为什么我不能解构 'input'，我怎样才能得到我在请求中传递的 "title"？

Question

声明类型定义

const typeDefs = gql`
    type Todo {
        _id: ID,
        title : String, 
        done : Boolean
    }
    type QueryTodo {
        todos : [Todo]
    }
    
    input TodoInput {
        title : String
    }
    
    type Query {
        todos : [Todo]
    }
    
    type Mutation{
        createTodo(input: TodoInput): Todo
    }

`;
export {typeDefs}

然后在解析器中我声明了密钥突变。 下面是我的解析器代码

import {Todo} from "../../DB/Models/Todo";


const resolvers = {
    Query:{
        todos:async()=>{
            return await Todo.find()
        }
    },
    Mutation: {
        createTodo : ({input}) => {
            console.log(input)
            return {_id:"12312321",title:input,done:false}
        }
    }
}
export {resolvers}

当我尝试发出请求时出现错误

mutation {
  createTodo(input: {
   title:"string"
  }) {
    _id
  }
}

我得到的回复是

“错误”：[ { "message": "无法解构 'undefined' 的 属性 'input'，因为它未定义。
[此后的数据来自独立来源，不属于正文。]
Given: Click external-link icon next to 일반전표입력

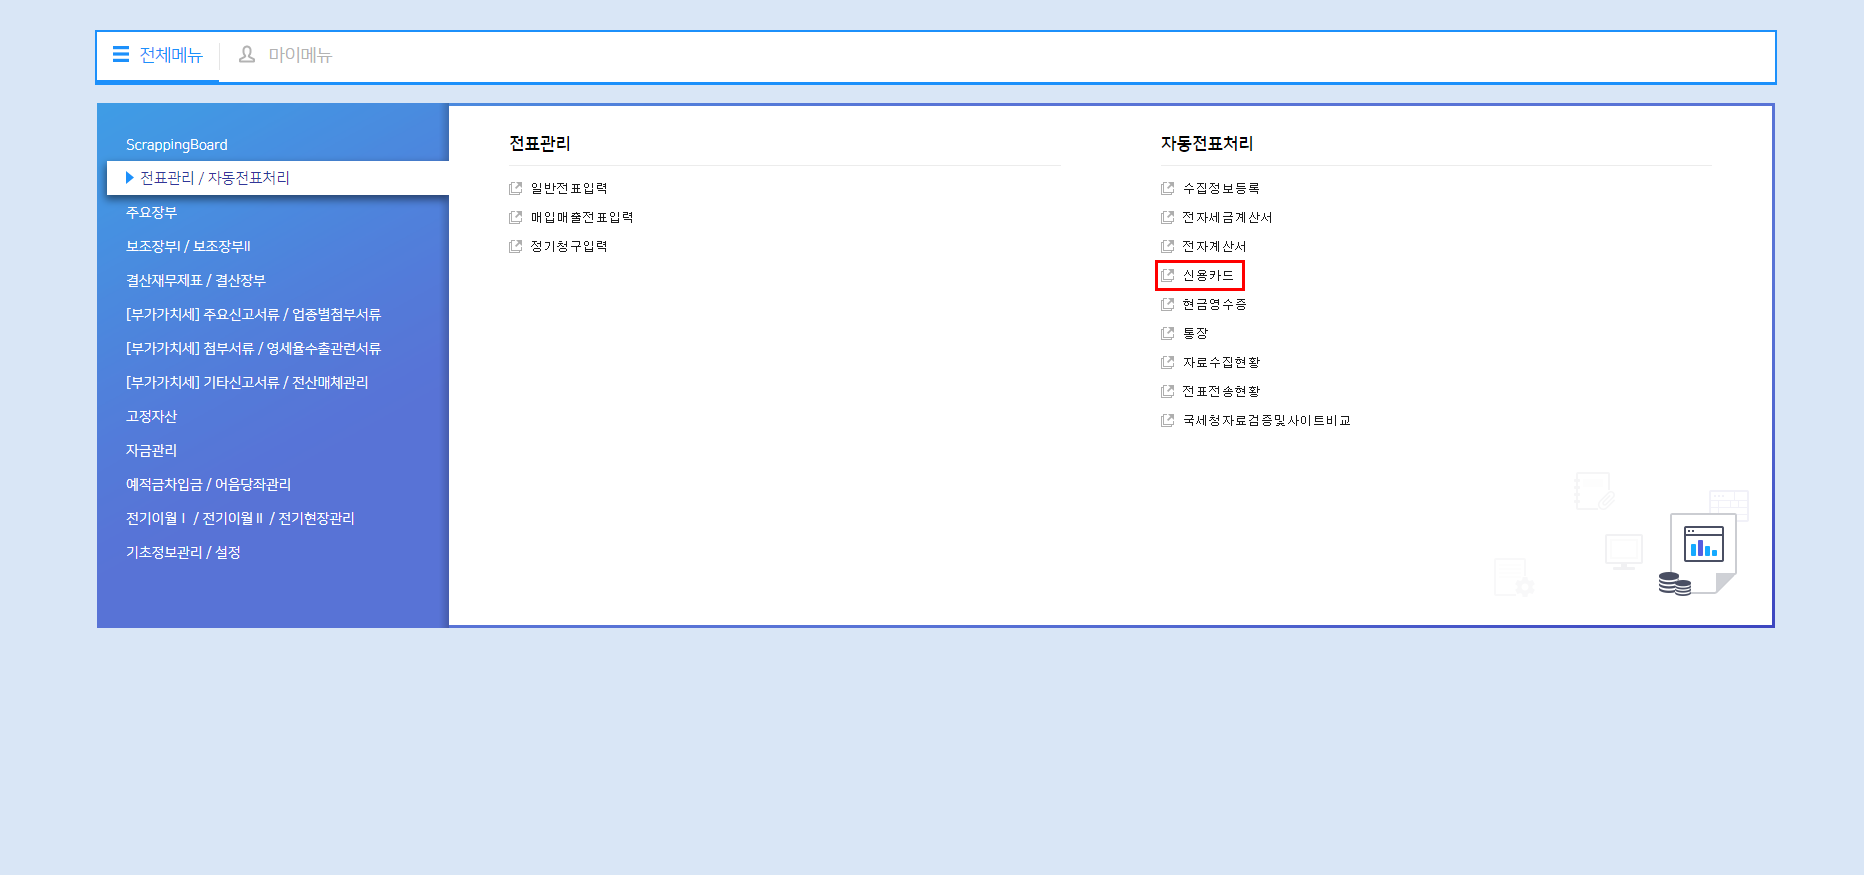Looking at the screenshot, I should click(516, 188).
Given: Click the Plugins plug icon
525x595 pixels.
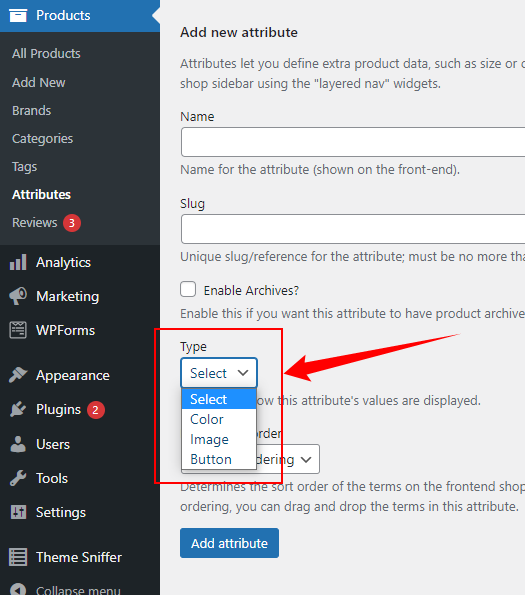Looking at the screenshot, I should pos(18,409).
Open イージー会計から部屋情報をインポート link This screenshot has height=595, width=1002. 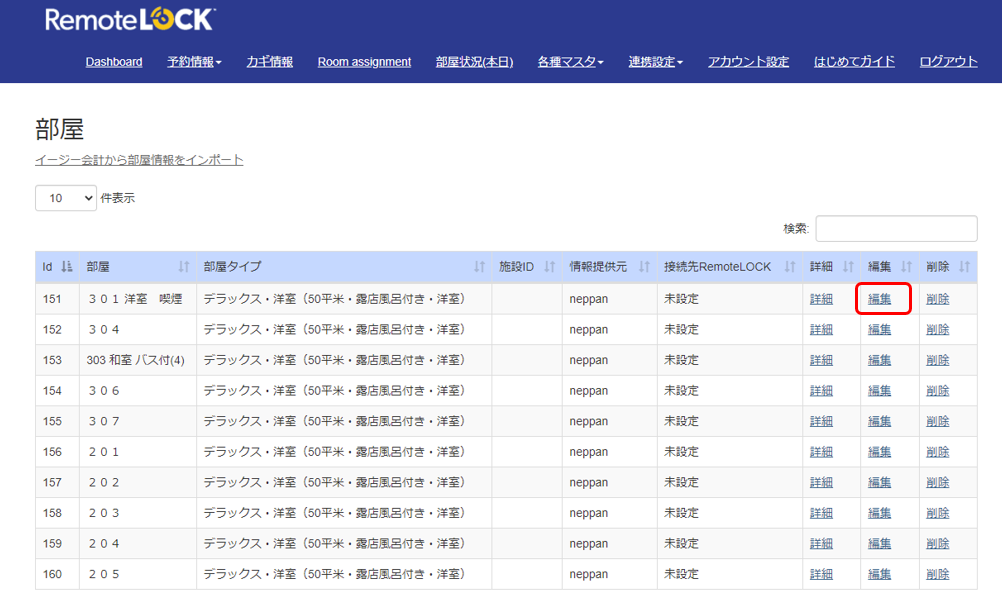(139, 160)
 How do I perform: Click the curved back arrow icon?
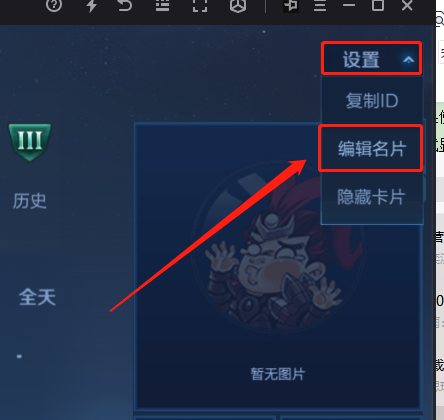(125, 5)
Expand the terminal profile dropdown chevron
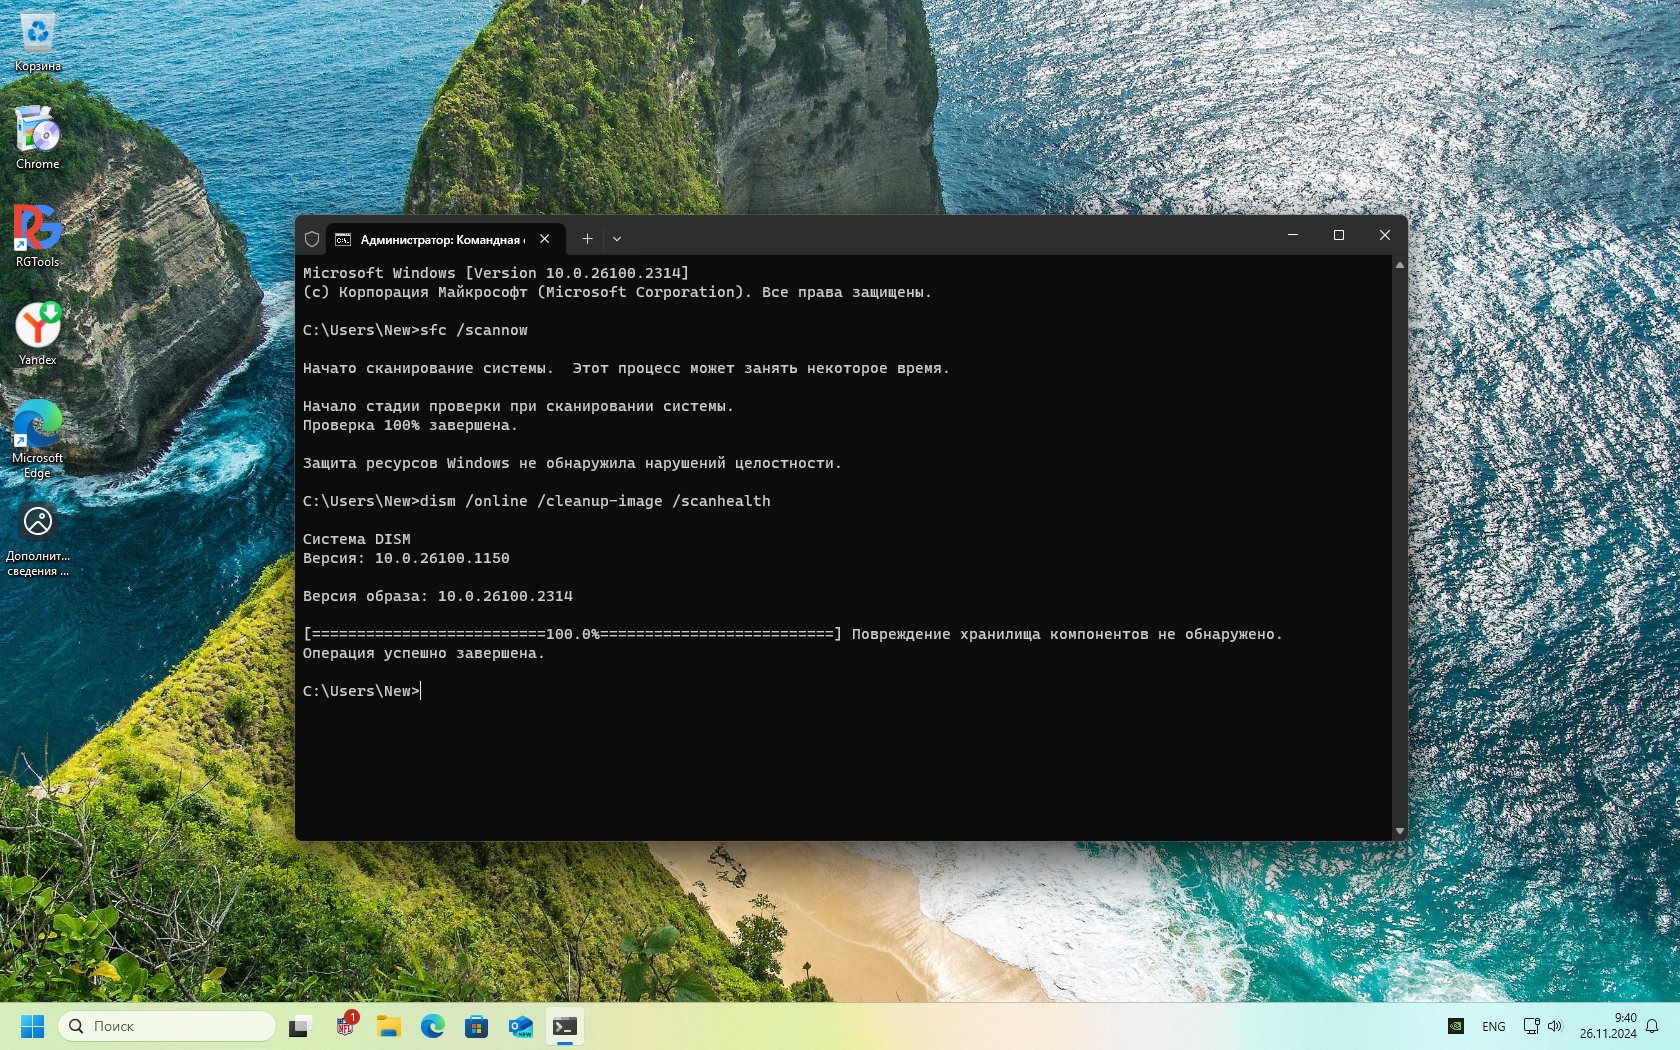The width and height of the screenshot is (1680, 1050). (x=617, y=239)
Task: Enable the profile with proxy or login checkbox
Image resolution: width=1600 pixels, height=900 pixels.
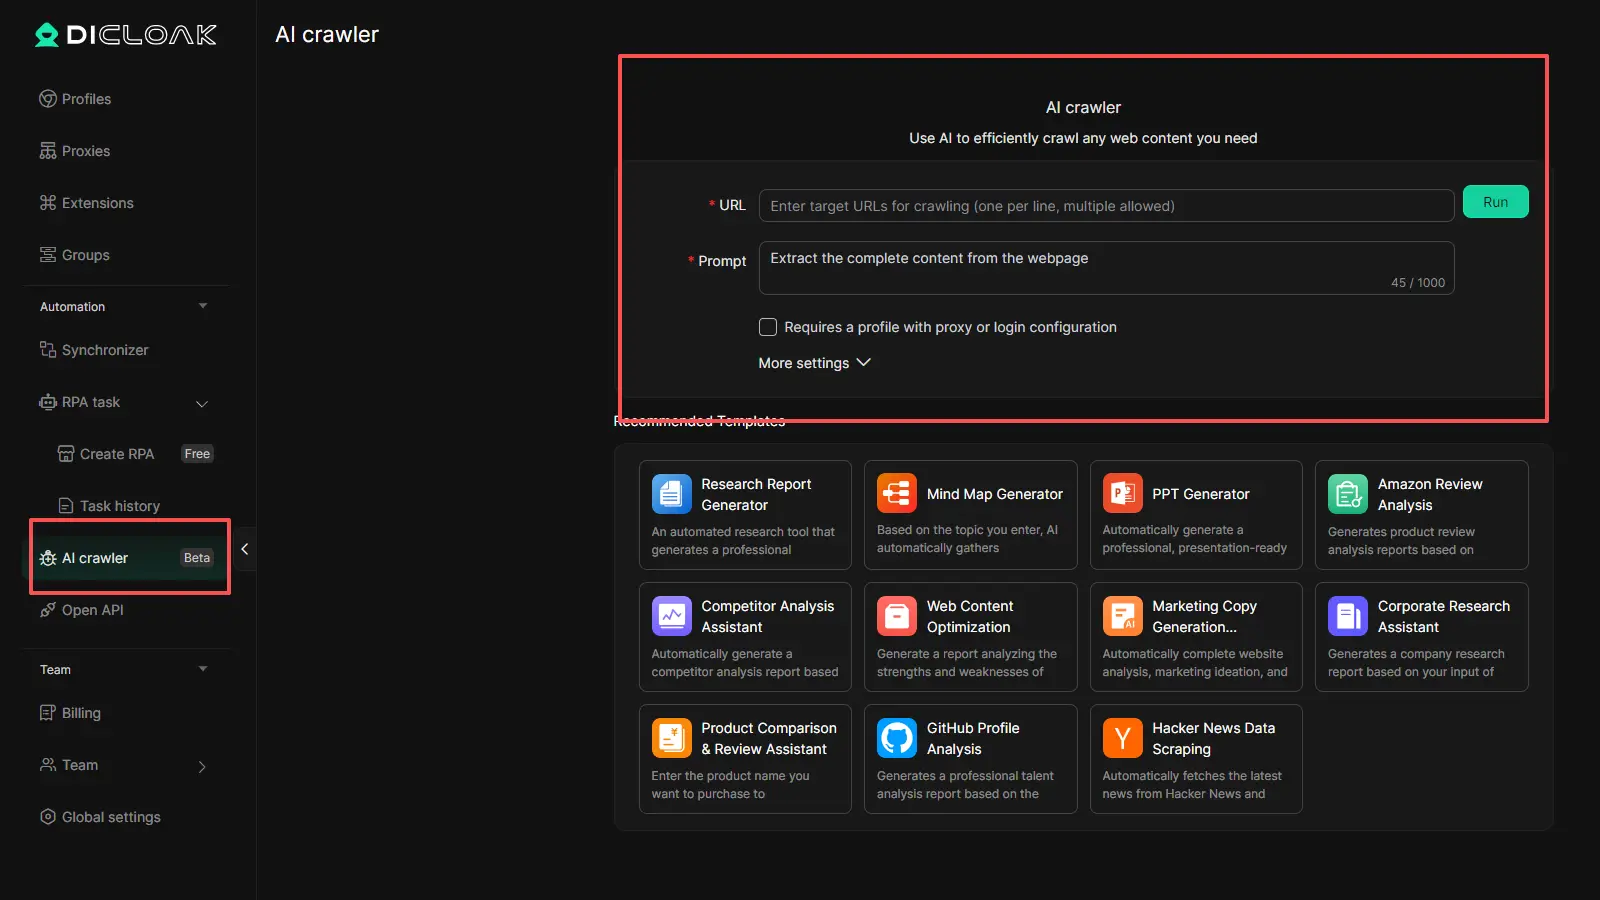Action: (x=768, y=327)
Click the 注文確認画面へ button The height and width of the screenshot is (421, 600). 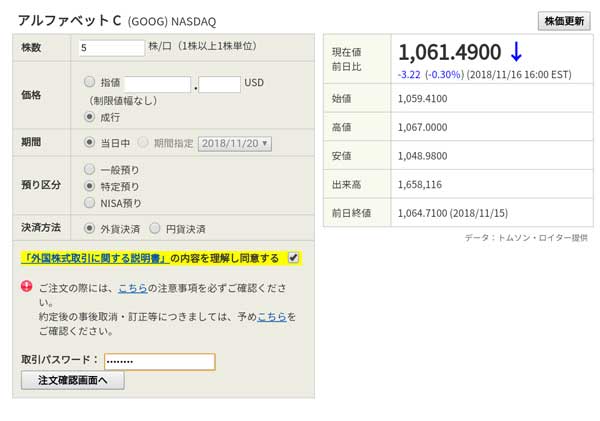[73, 380]
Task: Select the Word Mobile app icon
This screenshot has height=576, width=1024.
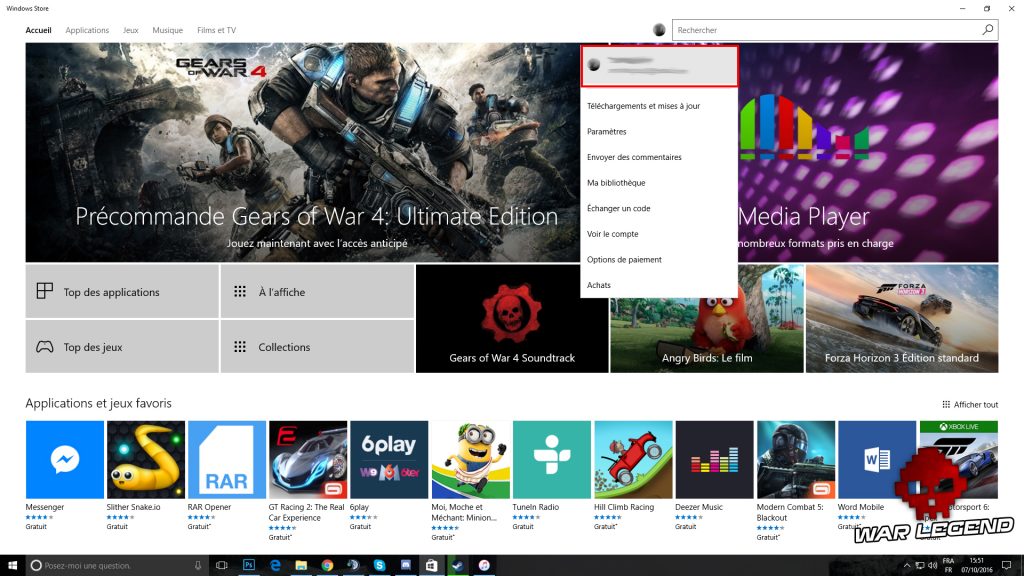Action: [877, 459]
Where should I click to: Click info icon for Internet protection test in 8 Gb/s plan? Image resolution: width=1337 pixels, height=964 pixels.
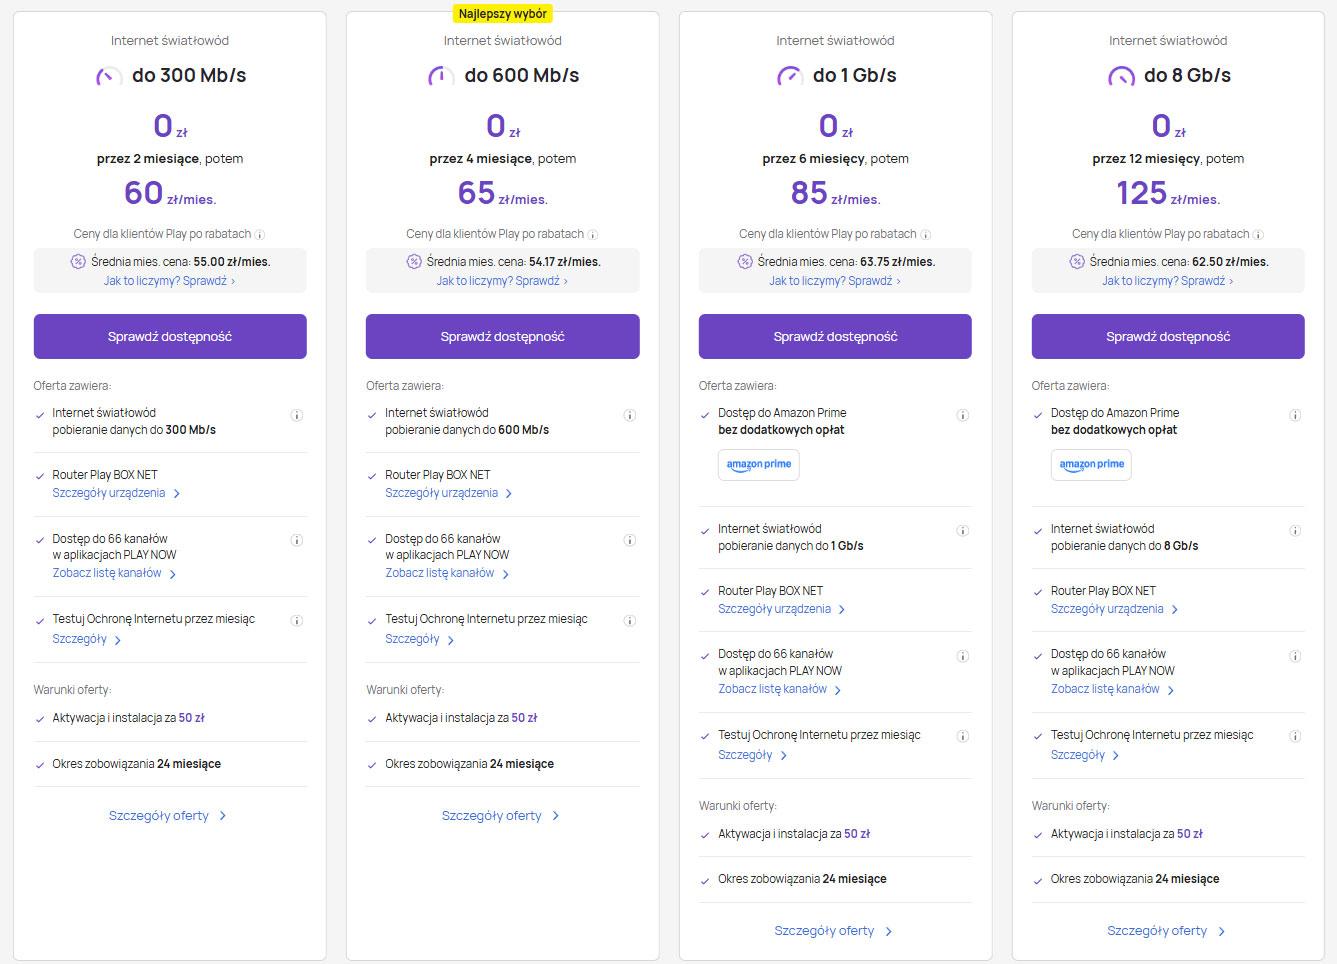pos(1294,736)
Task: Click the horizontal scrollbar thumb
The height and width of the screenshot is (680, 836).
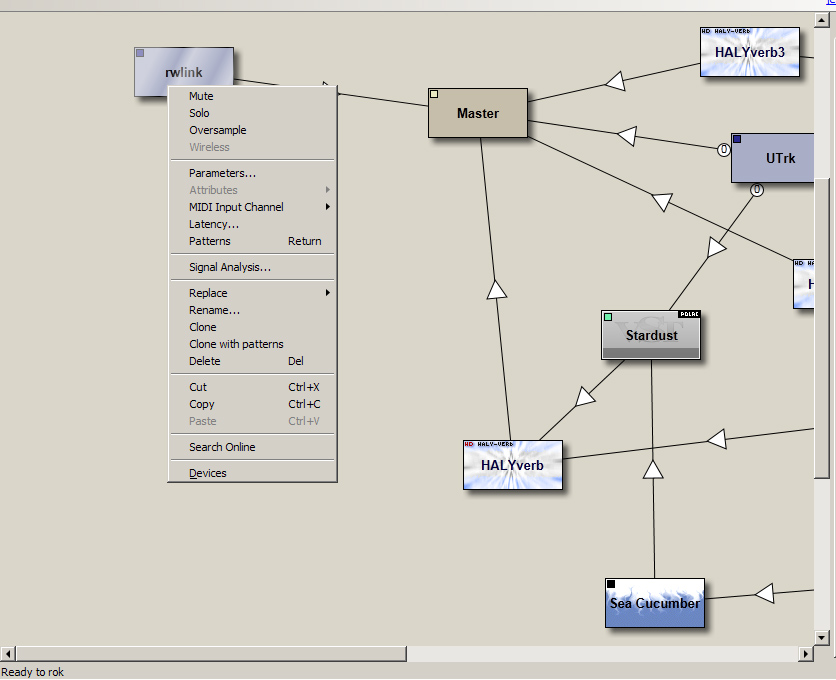Action: [210, 654]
", “地点”：[ { “线”：2， “列”：3 } ], “小路”： [ “创建待办事项” ], “扩展”：{ “代码”：“INTERNAL_SERVER_ERROR”， “例外”： { “堆栈跟踪”：[

如何获取我在请求中传递的参数“title”

Answer 1

参见https://graphql.org/learn/execution/#root-fields-resolvers：

A resolver function receives four arguments:

• obj The previous object, which for a field on the root Query type is often not used.
• args The arguments provided to the field in the GraphQL query.
• context A value which is provided to every resolver and holds important contextual information like the currently logged in user, or access to a database.
• info A value which holds field-specific information relevant to the current query as well as the schema details

第一个参数将是 Mutation 解析器架构的 root 值 - 如果您没有通过任何解析器，显然 undefined。要访问（和解构）查询传递的参数，请使用第二个参数。